*What is expected*
Nothing in the records below should be altered in the copy, although the pictures must be left out.

Data records
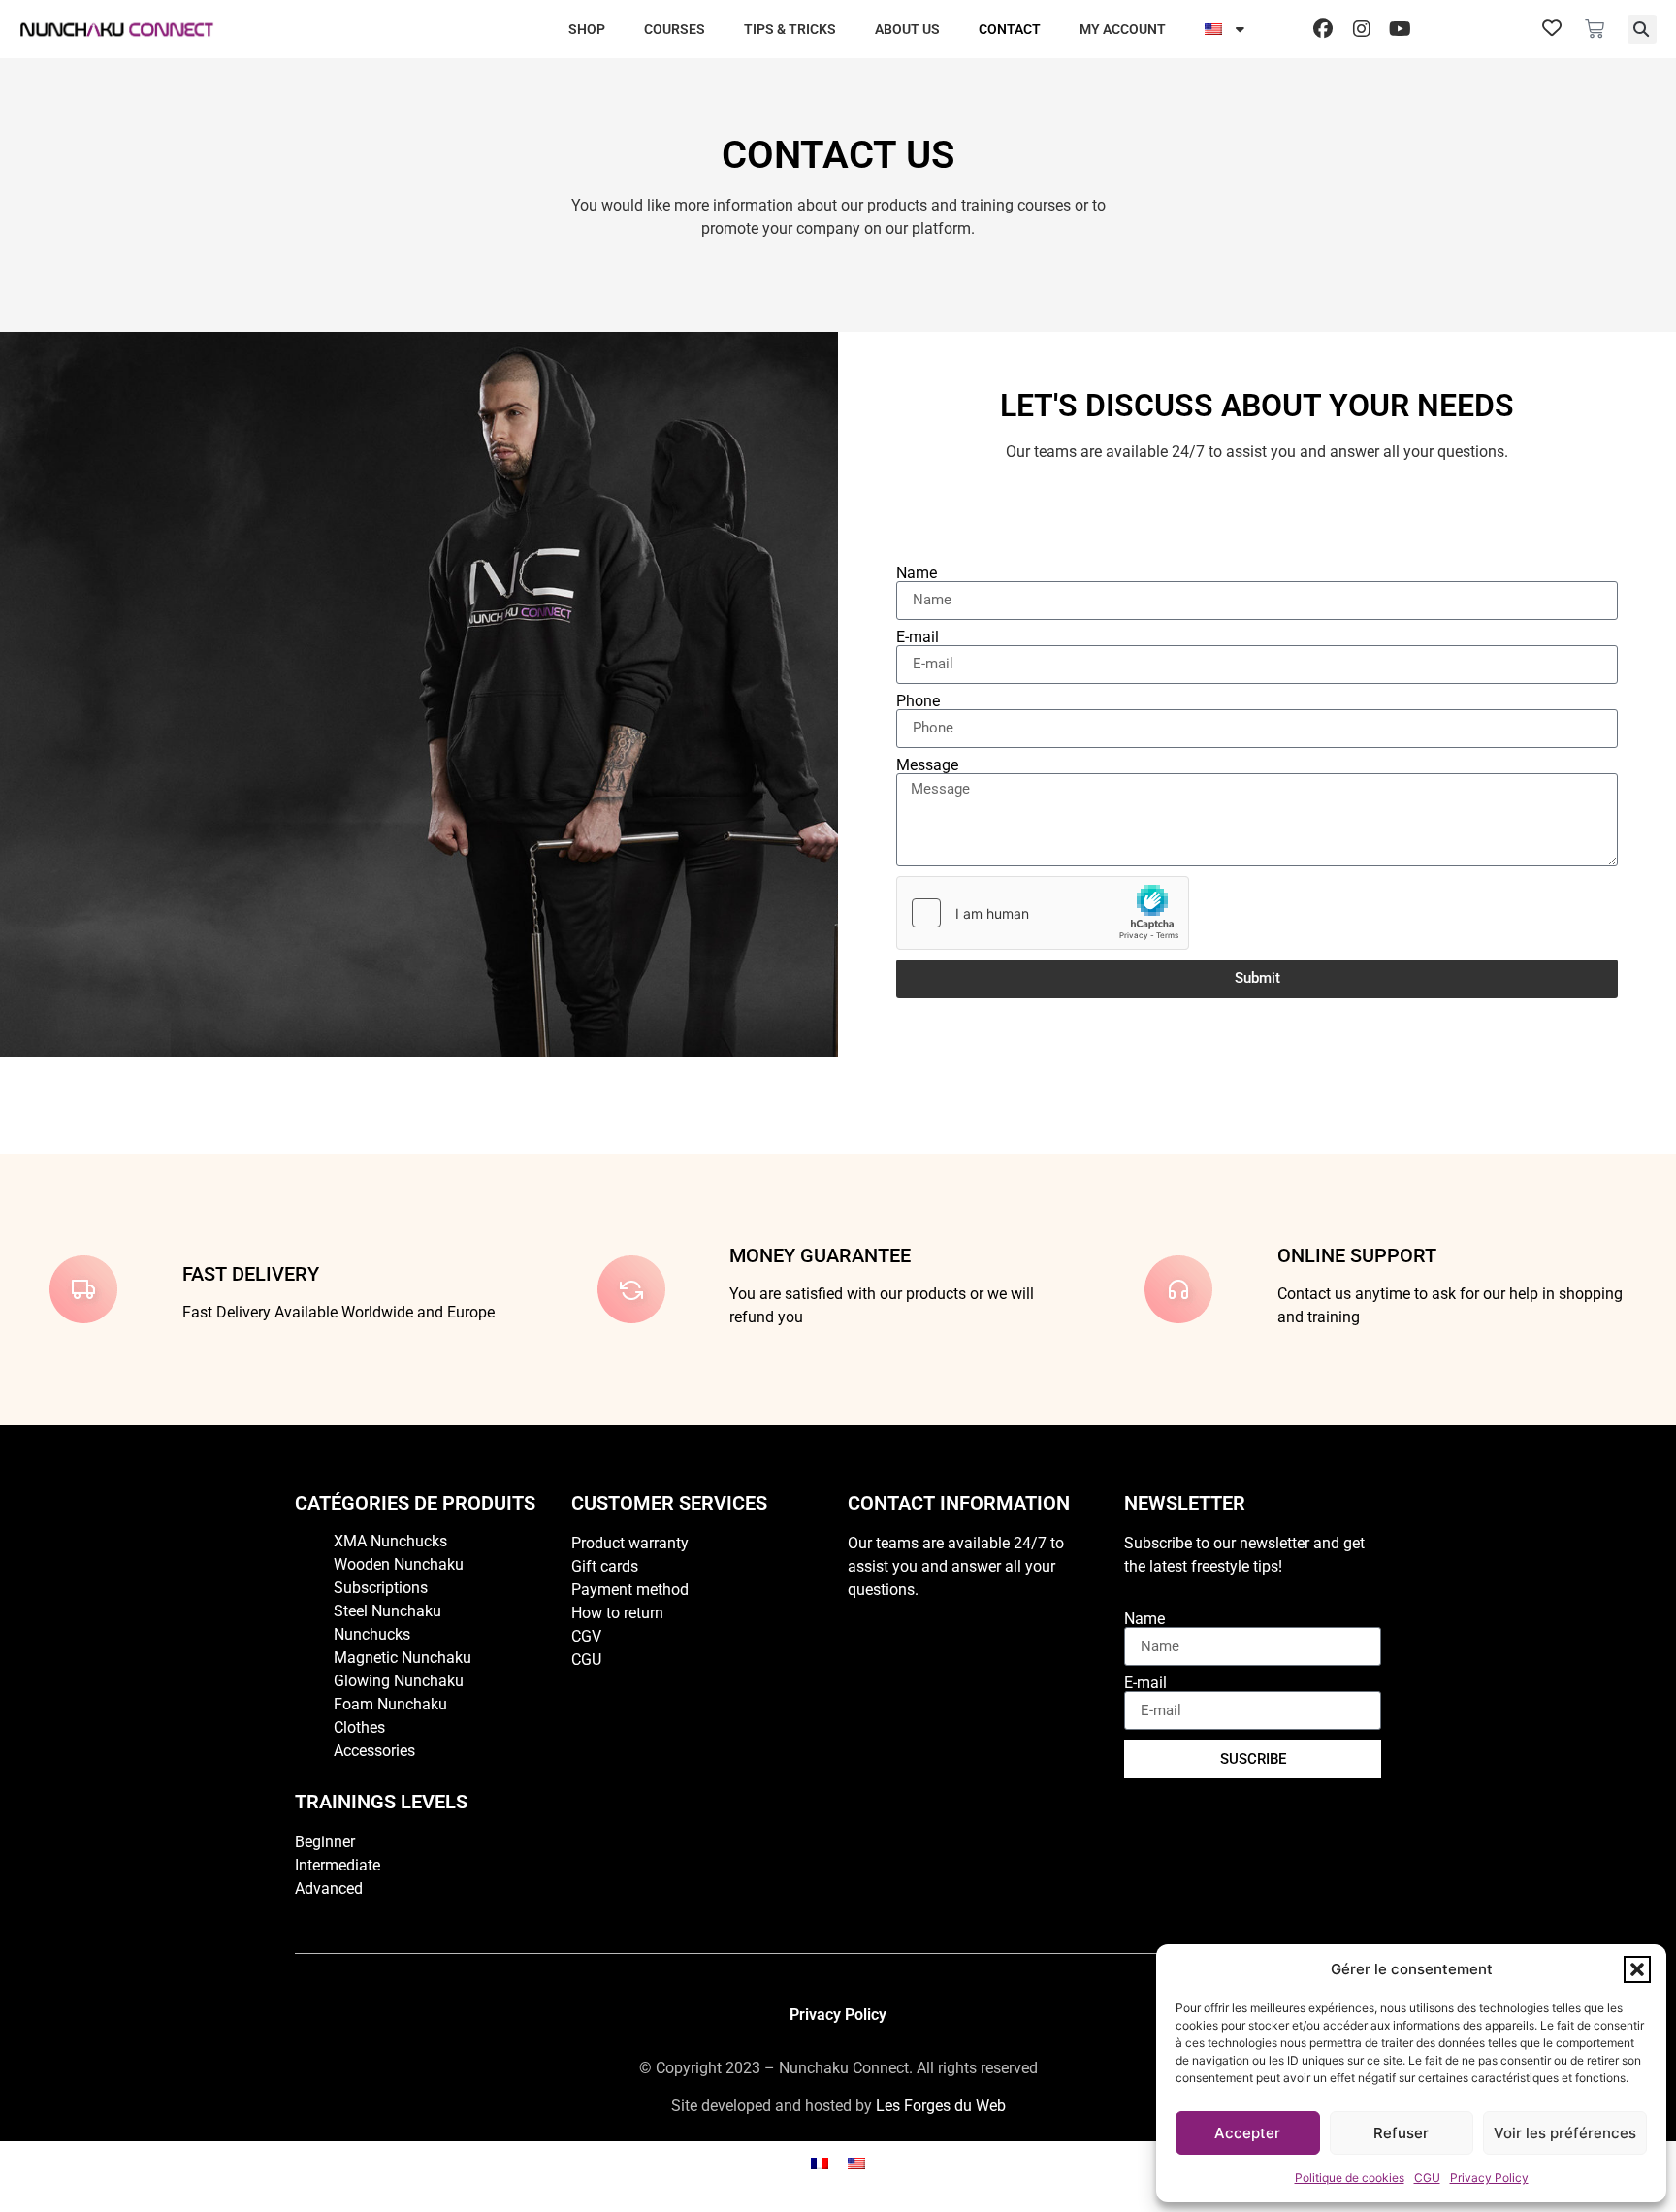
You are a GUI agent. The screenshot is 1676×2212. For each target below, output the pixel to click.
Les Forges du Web (941, 2106)
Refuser (1401, 2133)
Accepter (1247, 2133)
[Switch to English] (856, 2162)
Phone (918, 701)
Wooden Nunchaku (399, 1564)
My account (1123, 29)
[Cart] (1595, 29)
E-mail (917, 637)
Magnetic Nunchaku (402, 1657)
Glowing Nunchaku (399, 1681)
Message (927, 765)
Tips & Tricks (790, 29)
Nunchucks (372, 1634)
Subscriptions (381, 1587)
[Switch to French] (819, 2162)
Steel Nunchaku (387, 1611)
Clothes (359, 1727)
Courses (674, 29)
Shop (586, 29)
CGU (1427, 2177)
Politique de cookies (1349, 2177)
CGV (586, 1636)
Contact (1010, 29)
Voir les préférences (1565, 2133)
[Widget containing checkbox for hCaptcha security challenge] (1042, 913)
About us (907, 29)
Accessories (374, 1750)
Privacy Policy (1489, 2177)
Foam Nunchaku (390, 1704)
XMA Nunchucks (390, 1541)
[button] (1637, 1969)
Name (916, 573)
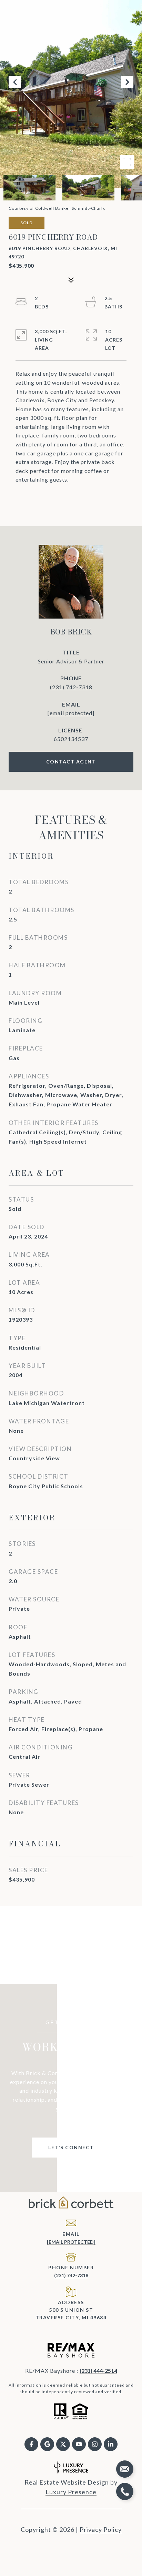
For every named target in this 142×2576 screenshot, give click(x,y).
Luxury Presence (71, 2492)
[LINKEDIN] (111, 2444)
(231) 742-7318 (71, 687)
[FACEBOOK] (31, 2444)
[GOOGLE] (47, 2444)
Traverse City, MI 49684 (71, 2317)
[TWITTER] (63, 2444)
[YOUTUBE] (79, 2444)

*Response to the exercise*
You are a GUI agent. The screenshot is 1676×2212. For each target below, output the pixel to click.
Les Forges du Web (941, 2106)
Refuser (1401, 2133)
Accepter (1247, 2133)
[Switch to English] (856, 2162)
Phone (918, 701)
Wooden Nunchaku (399, 1564)
My account (1123, 29)
[Cart] (1595, 29)
E-mail (917, 637)
Magnetic Nunchaku (402, 1657)
Glowing Nunchaku (399, 1681)
Message (927, 765)
Tips & Tricks (790, 29)
Nunchucks (372, 1634)
Subscriptions (381, 1587)
[Switch to French] (819, 2162)
Steel Nunchaku (387, 1611)
Clothes (359, 1727)
Courses (674, 29)
Shop (586, 29)
CGU (1427, 2177)
Politique de cookies (1349, 2177)
CGV (586, 1636)
Contact (1010, 29)
Voir les préférences (1565, 2133)
[Widget containing checkbox for hCaptcha security challenge] (1042, 913)
About us (907, 29)
Accessories (374, 1750)
Privacy Policy (1489, 2177)
Foam Nunchaku (390, 1704)
XMA Nunchucks (390, 1541)
[button] (1637, 1969)
Name (916, 573)
For every named target in this 142×2576 screenshot, give click(x,y).
Luxury Presence (71, 2492)
[LINKEDIN] (111, 2444)
(231) 742-7318 (71, 687)
[FACEBOOK] (31, 2444)
[GOOGLE] (47, 2444)
Traverse City, MI 49684 (71, 2317)
[TWITTER] (63, 2444)
[YOUTUBE] (79, 2444)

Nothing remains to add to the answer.